Kentucky’s Supreme Court recently noted that pre-injury release waivers are not per se invalid in the Commonwealth. See E.M. v. House of Boom Ky., LLC (In re Miller), 575 S.W.3d 656, 660 (Ky. 2019). Additionally, exculpatory provisions have been upheld when the parties are “dealing at arm’s length and upon an equal footing,” and when “the contract was entered into voluntarily without either party being compelled to enter into the contract on the basis of necessity.” Greenwich Ins. Co. v. L. & N. R. R. Co., 112 Ky. 598, 604, 66 S.W. 411, 413 (1902).
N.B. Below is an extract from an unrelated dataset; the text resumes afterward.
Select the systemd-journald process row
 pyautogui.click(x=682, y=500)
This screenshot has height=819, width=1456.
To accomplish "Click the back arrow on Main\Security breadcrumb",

However, courts closely examine public policy arguments in these cases, and exculpatory agreements are generally “strictly construed against the parties relying on them.” House of Boom, 575 S.W.3d at 660. Additionally, potential plaintiffs (presumably with scholarships on the line in the college football setting) can be expected to argue they were not on “equal footing” with their colleges when the agreement was signed.
As Caleb previously noted, there is much uncertainty surrounding the enforceability of COVID-19 liability waivers, and this is particularly true in the context of college athletics. While we know the games will go on this fall, the legal consequences of the decision to play may not be known for years.